---------- Input records

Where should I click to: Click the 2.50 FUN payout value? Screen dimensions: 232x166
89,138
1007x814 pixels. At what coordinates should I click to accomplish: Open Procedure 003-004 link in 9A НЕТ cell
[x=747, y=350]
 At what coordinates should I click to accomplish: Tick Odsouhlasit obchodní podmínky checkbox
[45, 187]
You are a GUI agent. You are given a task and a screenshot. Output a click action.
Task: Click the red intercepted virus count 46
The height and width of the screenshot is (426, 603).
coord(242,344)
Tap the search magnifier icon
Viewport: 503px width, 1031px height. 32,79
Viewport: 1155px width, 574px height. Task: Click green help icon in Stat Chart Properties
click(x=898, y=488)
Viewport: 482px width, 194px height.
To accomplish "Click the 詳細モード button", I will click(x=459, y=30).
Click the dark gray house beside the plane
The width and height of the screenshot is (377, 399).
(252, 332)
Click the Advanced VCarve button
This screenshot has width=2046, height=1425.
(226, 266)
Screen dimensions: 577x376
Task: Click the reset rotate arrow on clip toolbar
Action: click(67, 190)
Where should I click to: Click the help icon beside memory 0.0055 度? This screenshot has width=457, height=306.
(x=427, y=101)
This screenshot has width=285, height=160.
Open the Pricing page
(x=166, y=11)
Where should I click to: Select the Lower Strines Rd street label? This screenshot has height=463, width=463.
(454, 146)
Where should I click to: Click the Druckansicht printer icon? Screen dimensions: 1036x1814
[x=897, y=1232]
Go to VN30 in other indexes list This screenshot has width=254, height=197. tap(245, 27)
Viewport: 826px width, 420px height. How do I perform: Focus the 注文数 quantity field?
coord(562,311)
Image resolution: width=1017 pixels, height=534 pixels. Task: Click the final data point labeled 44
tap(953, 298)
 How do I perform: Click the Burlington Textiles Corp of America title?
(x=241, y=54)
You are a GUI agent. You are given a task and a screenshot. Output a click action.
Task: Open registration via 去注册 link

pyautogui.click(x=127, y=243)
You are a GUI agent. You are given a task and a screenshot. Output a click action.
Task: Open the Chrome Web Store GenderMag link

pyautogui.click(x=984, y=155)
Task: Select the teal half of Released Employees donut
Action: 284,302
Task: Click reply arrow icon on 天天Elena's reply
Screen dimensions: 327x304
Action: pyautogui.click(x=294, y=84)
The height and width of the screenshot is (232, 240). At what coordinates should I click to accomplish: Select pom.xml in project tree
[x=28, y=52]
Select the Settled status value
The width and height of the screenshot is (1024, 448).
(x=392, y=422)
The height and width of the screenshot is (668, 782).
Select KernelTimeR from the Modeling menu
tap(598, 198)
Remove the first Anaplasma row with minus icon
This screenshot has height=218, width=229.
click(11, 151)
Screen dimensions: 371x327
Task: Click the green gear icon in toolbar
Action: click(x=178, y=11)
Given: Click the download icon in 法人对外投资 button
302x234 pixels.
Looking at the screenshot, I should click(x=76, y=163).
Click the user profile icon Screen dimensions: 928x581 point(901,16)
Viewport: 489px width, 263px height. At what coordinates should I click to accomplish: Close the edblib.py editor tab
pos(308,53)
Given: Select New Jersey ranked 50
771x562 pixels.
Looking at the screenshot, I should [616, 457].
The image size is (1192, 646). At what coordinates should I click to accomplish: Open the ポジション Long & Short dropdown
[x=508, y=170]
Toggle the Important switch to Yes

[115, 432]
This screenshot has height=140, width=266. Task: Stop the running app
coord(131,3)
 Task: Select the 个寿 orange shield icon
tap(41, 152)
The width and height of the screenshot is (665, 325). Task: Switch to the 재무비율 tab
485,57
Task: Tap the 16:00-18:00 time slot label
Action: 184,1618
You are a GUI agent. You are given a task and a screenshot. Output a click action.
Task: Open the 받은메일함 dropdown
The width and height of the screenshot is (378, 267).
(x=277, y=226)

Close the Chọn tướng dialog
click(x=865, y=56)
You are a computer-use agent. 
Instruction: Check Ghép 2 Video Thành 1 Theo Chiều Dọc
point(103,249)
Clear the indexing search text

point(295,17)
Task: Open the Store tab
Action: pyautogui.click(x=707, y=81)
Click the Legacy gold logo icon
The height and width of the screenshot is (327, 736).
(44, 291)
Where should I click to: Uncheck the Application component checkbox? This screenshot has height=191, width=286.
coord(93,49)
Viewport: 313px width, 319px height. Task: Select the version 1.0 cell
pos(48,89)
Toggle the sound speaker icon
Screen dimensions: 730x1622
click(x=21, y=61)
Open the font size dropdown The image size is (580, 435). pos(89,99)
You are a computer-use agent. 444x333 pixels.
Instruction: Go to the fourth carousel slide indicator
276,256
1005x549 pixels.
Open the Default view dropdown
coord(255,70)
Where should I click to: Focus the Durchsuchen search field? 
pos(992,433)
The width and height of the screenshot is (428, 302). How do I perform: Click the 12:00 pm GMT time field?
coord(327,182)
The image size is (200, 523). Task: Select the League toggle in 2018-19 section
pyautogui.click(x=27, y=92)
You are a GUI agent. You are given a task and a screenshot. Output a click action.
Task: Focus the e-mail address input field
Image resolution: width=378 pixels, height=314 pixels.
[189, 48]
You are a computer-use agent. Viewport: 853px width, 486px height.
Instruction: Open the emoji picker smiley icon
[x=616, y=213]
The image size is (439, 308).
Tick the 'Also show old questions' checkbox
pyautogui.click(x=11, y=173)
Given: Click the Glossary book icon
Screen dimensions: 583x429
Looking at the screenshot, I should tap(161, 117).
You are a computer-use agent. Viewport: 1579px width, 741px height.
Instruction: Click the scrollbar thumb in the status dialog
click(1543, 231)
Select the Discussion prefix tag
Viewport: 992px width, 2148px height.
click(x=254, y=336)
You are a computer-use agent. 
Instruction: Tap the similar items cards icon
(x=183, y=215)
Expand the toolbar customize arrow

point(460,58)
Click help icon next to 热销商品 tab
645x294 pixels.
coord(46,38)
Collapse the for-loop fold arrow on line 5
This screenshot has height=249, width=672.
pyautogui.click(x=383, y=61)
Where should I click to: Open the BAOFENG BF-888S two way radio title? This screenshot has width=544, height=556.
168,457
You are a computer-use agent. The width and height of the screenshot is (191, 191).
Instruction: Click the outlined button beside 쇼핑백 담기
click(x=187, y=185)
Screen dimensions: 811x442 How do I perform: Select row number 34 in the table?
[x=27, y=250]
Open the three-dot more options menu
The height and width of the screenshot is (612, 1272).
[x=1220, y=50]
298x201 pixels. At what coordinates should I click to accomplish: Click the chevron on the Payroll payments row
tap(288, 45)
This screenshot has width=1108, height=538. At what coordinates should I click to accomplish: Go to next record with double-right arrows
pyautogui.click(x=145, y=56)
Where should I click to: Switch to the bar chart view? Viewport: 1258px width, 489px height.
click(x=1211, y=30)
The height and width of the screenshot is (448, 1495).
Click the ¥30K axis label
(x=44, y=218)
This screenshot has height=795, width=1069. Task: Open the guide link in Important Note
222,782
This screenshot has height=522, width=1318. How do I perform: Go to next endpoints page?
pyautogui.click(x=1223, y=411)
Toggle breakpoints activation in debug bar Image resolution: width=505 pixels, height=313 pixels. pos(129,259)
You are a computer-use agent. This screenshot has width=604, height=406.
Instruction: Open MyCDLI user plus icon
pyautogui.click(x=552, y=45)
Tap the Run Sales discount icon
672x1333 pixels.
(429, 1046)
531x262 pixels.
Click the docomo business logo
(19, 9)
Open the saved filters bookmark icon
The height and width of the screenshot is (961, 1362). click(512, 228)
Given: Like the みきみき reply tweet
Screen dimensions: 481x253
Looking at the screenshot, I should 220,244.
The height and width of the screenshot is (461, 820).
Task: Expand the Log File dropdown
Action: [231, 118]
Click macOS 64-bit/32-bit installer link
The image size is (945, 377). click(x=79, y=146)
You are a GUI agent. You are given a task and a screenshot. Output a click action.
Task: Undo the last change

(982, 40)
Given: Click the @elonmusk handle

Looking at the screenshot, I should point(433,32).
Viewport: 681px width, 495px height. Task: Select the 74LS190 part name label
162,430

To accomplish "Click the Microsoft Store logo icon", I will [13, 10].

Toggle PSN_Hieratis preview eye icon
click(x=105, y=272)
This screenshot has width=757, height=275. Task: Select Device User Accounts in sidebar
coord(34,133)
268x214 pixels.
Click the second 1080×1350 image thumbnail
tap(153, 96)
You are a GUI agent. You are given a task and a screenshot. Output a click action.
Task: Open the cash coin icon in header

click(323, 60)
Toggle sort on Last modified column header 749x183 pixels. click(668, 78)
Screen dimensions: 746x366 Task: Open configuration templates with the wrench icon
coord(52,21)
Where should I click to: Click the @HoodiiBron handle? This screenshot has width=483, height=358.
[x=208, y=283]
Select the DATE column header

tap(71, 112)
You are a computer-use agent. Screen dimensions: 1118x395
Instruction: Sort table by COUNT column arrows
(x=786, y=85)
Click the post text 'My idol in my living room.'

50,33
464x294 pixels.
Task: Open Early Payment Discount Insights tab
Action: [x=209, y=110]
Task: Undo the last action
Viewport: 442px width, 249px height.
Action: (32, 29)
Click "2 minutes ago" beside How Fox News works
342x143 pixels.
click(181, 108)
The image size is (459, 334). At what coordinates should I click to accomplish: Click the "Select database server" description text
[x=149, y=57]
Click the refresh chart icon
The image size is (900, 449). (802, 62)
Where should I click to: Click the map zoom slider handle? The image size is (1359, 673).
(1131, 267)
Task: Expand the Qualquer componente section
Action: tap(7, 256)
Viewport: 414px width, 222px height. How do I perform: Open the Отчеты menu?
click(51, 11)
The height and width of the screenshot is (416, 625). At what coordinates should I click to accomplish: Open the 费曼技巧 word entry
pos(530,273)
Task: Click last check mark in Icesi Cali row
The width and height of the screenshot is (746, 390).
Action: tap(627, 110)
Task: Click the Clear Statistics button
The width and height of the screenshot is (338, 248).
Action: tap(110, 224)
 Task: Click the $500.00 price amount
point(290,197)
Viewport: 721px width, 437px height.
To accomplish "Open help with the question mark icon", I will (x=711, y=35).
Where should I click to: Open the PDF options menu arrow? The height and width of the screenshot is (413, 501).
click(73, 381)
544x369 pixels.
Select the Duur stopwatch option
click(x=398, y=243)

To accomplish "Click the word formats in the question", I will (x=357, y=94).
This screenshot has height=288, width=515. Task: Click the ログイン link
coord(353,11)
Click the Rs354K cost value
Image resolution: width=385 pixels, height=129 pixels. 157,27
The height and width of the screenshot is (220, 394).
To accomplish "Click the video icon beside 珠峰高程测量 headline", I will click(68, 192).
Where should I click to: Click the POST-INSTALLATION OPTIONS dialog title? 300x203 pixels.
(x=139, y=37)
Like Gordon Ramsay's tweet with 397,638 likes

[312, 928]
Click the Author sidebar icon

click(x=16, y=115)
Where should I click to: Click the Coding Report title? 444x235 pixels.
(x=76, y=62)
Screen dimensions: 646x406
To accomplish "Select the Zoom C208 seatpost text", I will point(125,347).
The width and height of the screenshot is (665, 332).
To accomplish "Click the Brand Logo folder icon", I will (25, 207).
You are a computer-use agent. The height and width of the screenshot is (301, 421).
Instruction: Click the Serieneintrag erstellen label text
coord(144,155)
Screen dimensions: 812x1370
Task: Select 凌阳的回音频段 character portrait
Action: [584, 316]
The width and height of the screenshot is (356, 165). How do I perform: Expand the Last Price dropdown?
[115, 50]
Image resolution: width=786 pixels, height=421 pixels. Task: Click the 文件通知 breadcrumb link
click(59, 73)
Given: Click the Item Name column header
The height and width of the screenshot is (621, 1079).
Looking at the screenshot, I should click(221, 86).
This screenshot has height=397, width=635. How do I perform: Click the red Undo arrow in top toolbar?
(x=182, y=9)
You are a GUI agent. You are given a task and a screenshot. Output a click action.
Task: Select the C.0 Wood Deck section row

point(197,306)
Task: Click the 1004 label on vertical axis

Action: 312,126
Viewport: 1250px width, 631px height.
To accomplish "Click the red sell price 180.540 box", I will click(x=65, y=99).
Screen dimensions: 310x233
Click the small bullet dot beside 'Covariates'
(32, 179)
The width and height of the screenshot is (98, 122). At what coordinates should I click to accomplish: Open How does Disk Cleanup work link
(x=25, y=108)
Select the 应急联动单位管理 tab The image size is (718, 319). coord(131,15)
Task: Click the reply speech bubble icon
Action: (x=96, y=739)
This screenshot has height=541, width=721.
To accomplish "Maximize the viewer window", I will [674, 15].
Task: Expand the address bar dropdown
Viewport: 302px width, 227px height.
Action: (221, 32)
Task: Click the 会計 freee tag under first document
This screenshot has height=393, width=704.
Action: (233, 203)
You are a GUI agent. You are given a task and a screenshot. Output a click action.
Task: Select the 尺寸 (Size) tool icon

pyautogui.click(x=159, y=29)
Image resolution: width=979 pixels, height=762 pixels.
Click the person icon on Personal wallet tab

--------------------

→ What you are asked to do: Please show every line of the entries above that contains the word "address".

→ Answer to this problem:
Task: Focus the e-mail address input field
Task: Expand the address bar dropdown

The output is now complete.